Department of Cardiology, National University Heart Centre, Singapore, Singapore.
Yong Loo Lin School of Medicine, National University Singapore, Singapore, Singapore.
J Cardiovasc Electrophysiol. 2022 Jul;33(7):1550-1557. doi: 10.1111/jce.15528. Epub 2022 May 16.
Pacing leads with extendable-retractable helix (EHL) are alternatives to fixed-helix leads (FHL) for conduction system pacing (CSP), but data on handling characteristics are limited. This study evaluated a dual-center experience of lead handling and performance during CSP.

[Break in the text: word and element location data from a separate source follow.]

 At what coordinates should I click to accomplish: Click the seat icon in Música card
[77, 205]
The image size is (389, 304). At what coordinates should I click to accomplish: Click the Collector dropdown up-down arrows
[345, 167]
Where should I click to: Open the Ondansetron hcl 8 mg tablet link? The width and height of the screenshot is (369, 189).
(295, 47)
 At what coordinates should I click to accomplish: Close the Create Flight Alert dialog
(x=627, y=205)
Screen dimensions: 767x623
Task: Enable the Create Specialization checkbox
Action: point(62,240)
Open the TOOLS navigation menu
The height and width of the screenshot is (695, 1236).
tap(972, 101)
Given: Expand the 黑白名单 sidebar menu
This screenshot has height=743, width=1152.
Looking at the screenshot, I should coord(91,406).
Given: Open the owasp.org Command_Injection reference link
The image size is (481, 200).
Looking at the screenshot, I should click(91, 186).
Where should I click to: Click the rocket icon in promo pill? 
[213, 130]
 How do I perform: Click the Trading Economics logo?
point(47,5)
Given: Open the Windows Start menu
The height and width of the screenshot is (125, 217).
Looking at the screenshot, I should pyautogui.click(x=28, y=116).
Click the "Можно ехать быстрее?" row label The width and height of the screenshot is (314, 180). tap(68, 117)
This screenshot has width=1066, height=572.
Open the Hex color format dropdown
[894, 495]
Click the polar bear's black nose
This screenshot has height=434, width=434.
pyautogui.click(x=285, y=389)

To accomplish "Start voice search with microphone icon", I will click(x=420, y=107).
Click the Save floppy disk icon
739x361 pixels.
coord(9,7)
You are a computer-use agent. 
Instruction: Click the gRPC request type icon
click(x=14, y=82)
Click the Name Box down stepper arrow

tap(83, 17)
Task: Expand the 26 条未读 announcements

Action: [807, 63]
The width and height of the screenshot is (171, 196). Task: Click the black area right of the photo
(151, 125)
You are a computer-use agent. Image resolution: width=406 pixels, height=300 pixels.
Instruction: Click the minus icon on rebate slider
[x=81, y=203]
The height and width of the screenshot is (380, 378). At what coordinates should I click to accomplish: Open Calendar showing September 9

Consecutive patients with His-bundle pacing (HBP) or left bundle branch pacing (LBBP) were evaluated for the primary outcome of lead failure, defined as structural damage to the lead necessitating lead replacement. Differences in pacing characteristics were compared. Among 280 patients (mean age 74 ± 11 years, 44% male, 50% LBBP), 246 (88%) received FHL and 34 (12%) received EHL. Of 299 leads used, lead failure occurred more frequently among patients with EHL than FHL (29% vs. 2%, p < .001), regardless of CSP modality. Majority of damaged leads (89%) in the form of helix deformation were successfully removed, with failure occurring in only two patients, both EHL, leading to helix fracture and retention within the septal myocardium. EHL, compared to FHL, was associated with 25-fold increased odds of lead failure (odds ratio: 25.21, 95% confidence interval: 7.35-86.51), and persisted after adjustment in turn for age, pacing modality and indication. CSP implant success rates did not differ by lead design (FHL 80% vs. EHL 71%, p = .18), with similar pacing thresholds at implant and follow-up.
Helix deformation and fracture were more frequent with EHL in CSP despite similar implant success. These findings have significant implications for lead selection during CSP and raises concerns about the long-term extractability of EHL in CSP.
可伸缩螺旋(EHL)起搏导线是传导系统起搏(CSP)中固定螺旋(FHL)起搏导线的替代选择,但有关处理特性的数据有限。本研究评估了 CSP 中起搏导线处理和性能的双中心经验。
连续评估了接受希氏束起搏(HBP)或左束支起搏(LBBP)的患者的主要结局,即起搏导线故障,定义为需要更换起搏导线的起搏导线结构性损坏。比较了起搏特性的差异。在 280 名患者(平均年龄 74±11 岁,44%为男性,50%为 LBBP)中,246 名(88%)接受了 FHL,34 名(12%)接受了 EHL。在使用的 299 个导联中,EHL 组患者的起搏导线故障发生率高于 FHL 组(29% vs. 2%,p<0.001),无论采用哪种 CSP 模式。大多数损坏的导联(89%)表现为螺旋变形,成功取出,只有两名患者(均为 EHL)发生故障,导致螺旋断裂并保留在间隔心肌内。与 FHL 相比,EHL 与起搏导线故障的发生风险增加 25 倍(比值比:25.21,95%置信区间:7.35-86.51),并且在依次调整年龄、起搏模式和适应证后仍然存在。起搏导线设计对 CSP 植入成功率没有影响(FHL 80% vs. EHL 71%,p=0.18),植入时和随访时的起搏阈值相似。
尽管 CSP 植入成功率相似,但 EHL 起搏导线更易发生螺旋变形和断裂。这些发现对 CSP 中的起搏导线选择具有重要意义,并引起了对 EHL 在 CSP 中长期可提取性的担忧。